## EXERCISE OBJECTIVE
The result should be every line in the material below containing the string "title".

## THE DATA
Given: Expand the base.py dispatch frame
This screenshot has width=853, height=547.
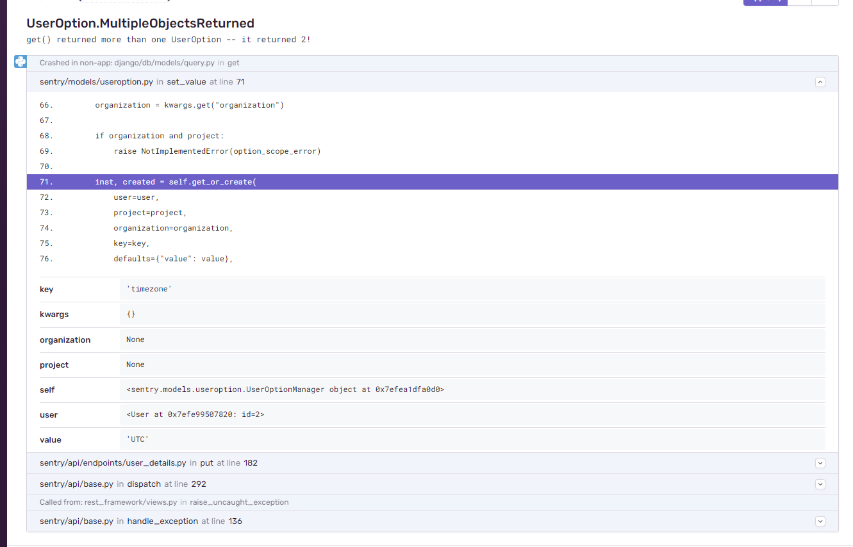Looking at the screenshot, I should pos(820,484).
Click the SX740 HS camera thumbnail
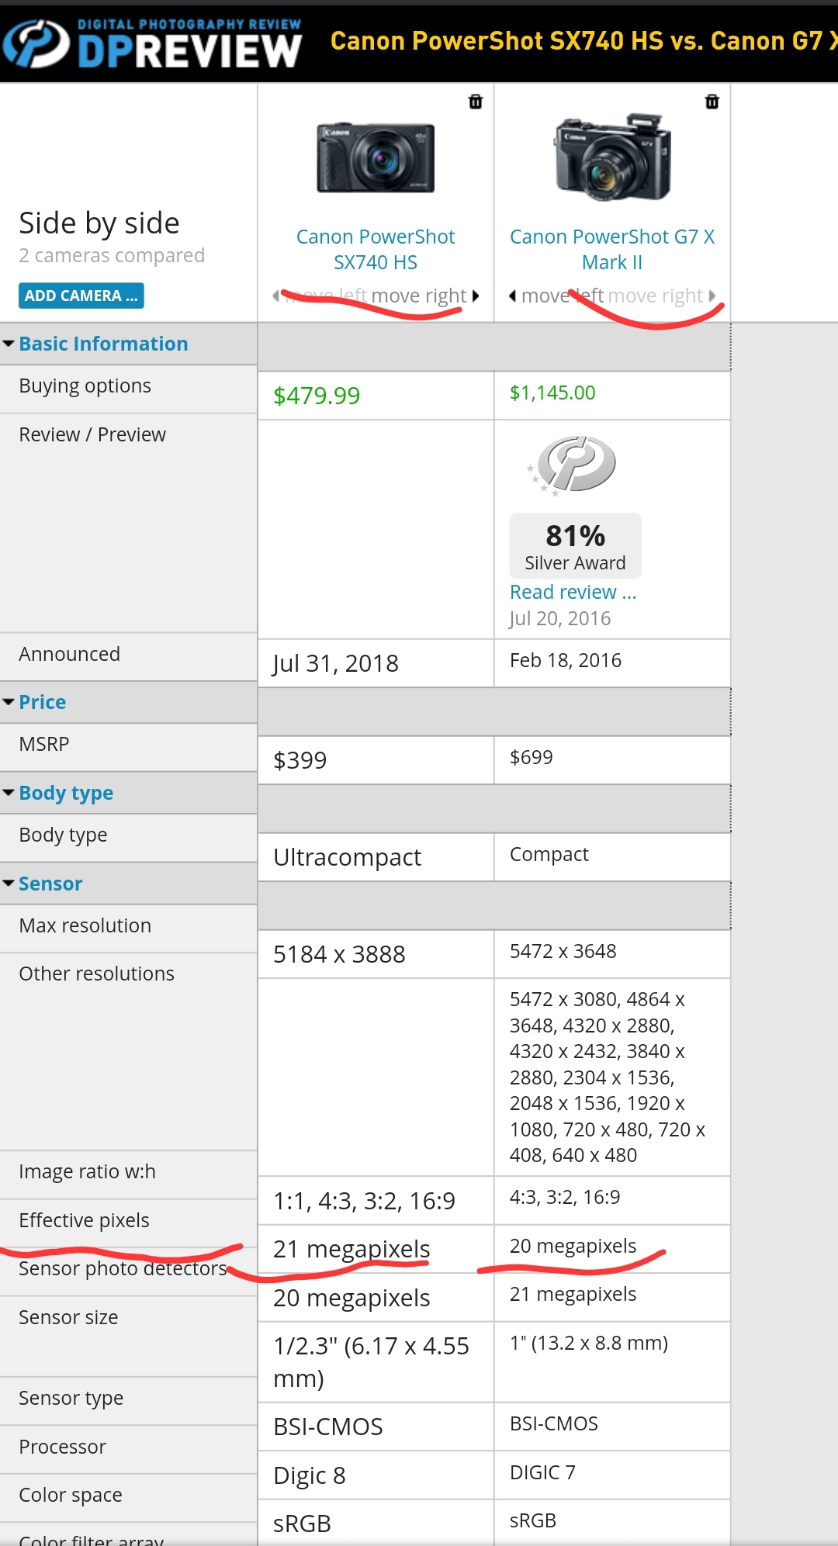The width and height of the screenshot is (838, 1546). click(x=376, y=157)
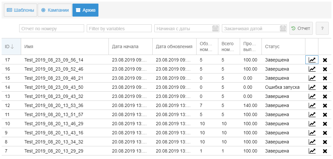Remove the Test_2019_08_20_13_53_36 campaign
Image resolution: width=333 pixels, height=159 pixels.
(x=325, y=105)
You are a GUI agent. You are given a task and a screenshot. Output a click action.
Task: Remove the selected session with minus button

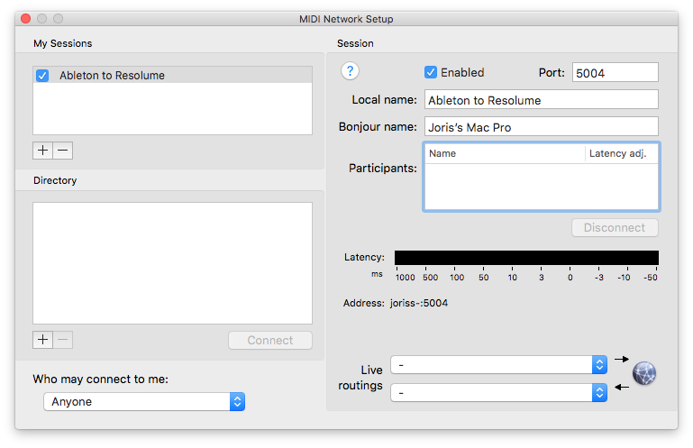click(63, 151)
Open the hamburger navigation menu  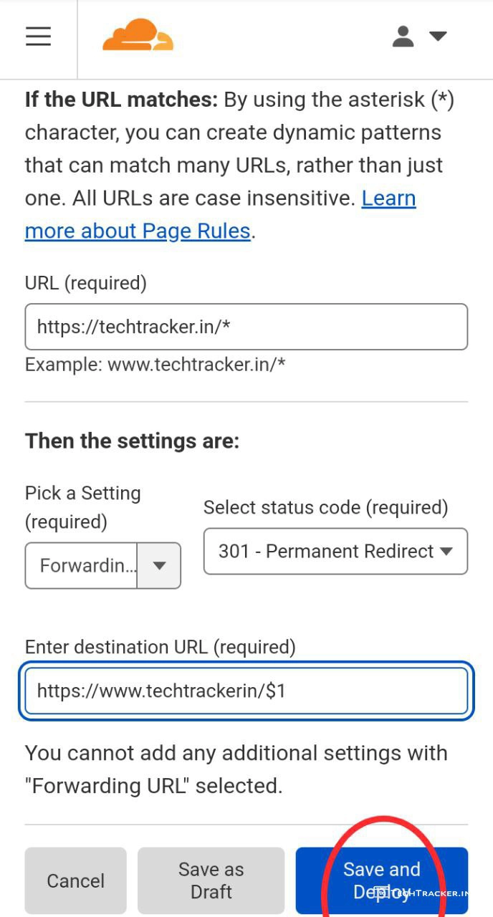[38, 37]
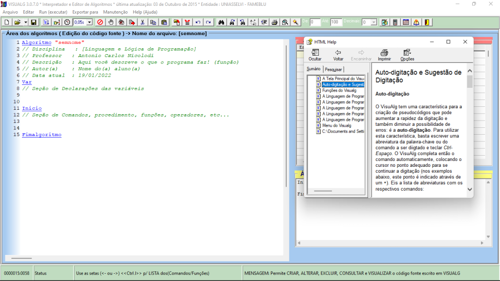Click the Até value input field

coord(336,22)
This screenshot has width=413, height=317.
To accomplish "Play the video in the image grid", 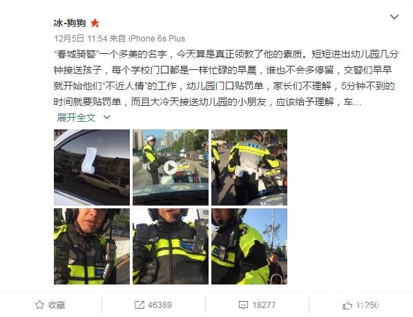I will (x=171, y=167).
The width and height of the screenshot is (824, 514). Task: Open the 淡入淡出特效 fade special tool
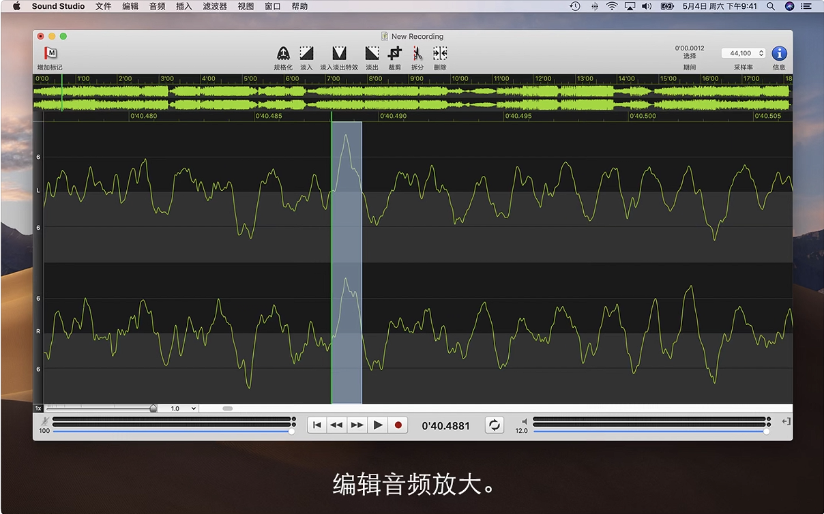pyautogui.click(x=339, y=53)
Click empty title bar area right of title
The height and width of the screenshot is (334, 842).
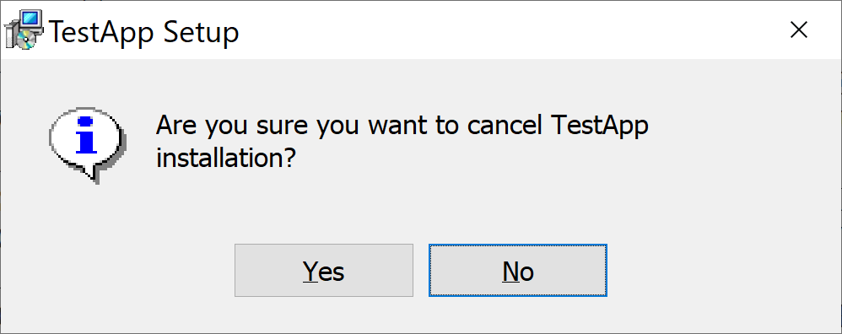tap(510, 30)
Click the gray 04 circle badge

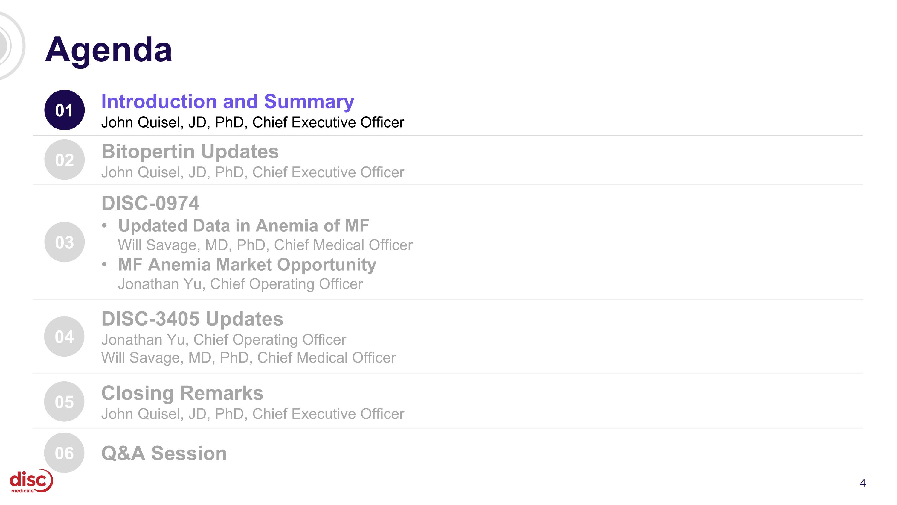[x=64, y=337]
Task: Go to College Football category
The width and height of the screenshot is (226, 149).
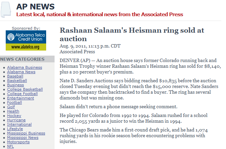Action: tap(22, 94)
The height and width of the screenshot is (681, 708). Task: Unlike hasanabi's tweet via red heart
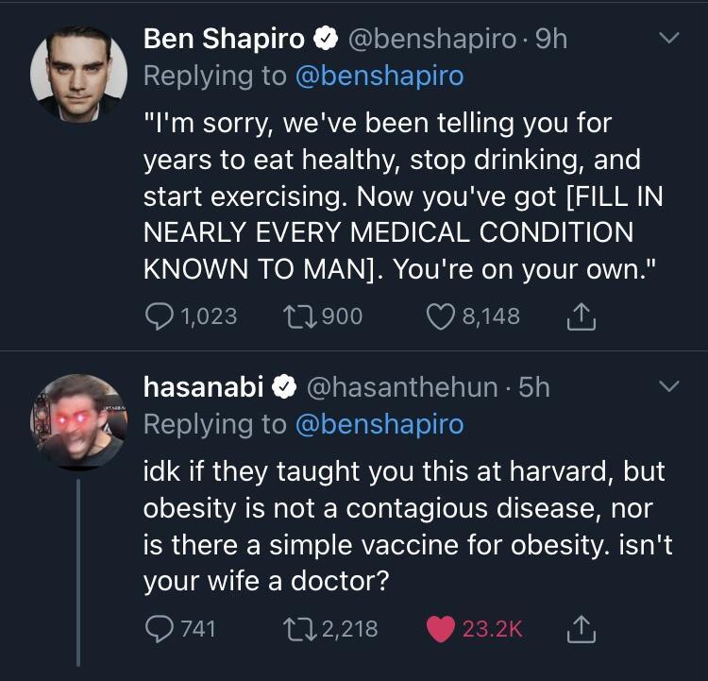pyautogui.click(x=441, y=629)
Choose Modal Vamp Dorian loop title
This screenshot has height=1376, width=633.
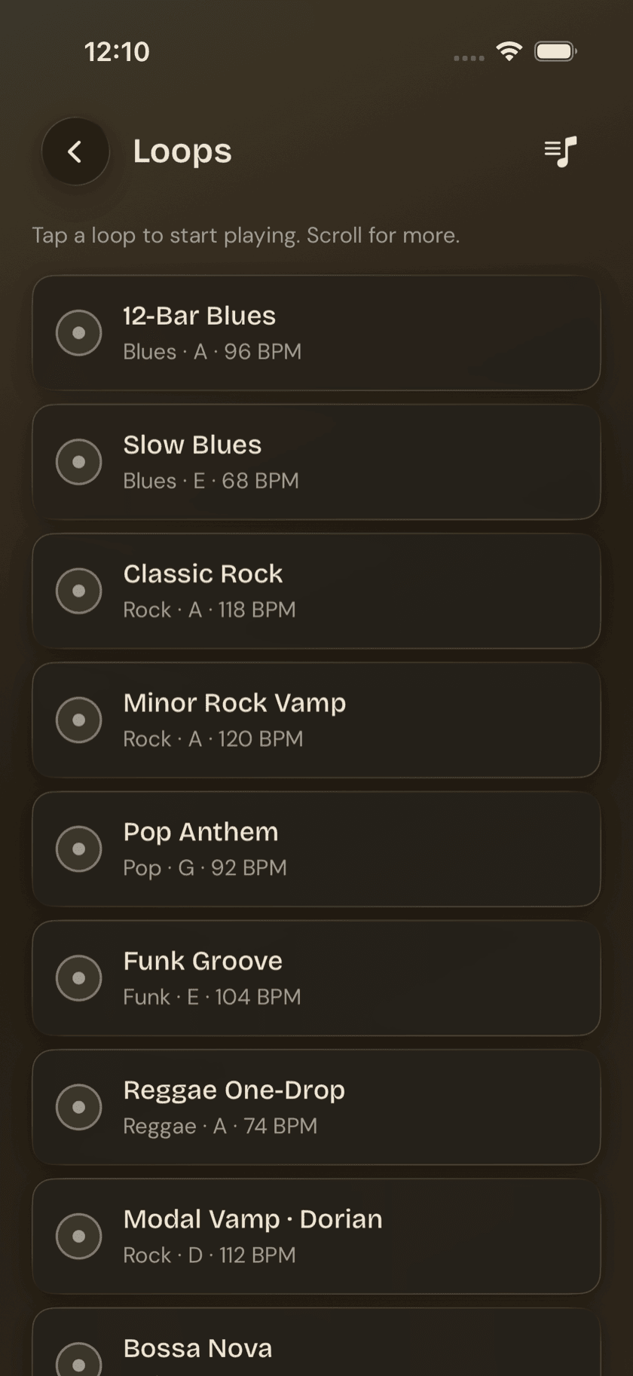point(253,1219)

## RESPONSE TO THE TASK
Click empty title bar area right of title
Choose Modal Vamp Dorian loop title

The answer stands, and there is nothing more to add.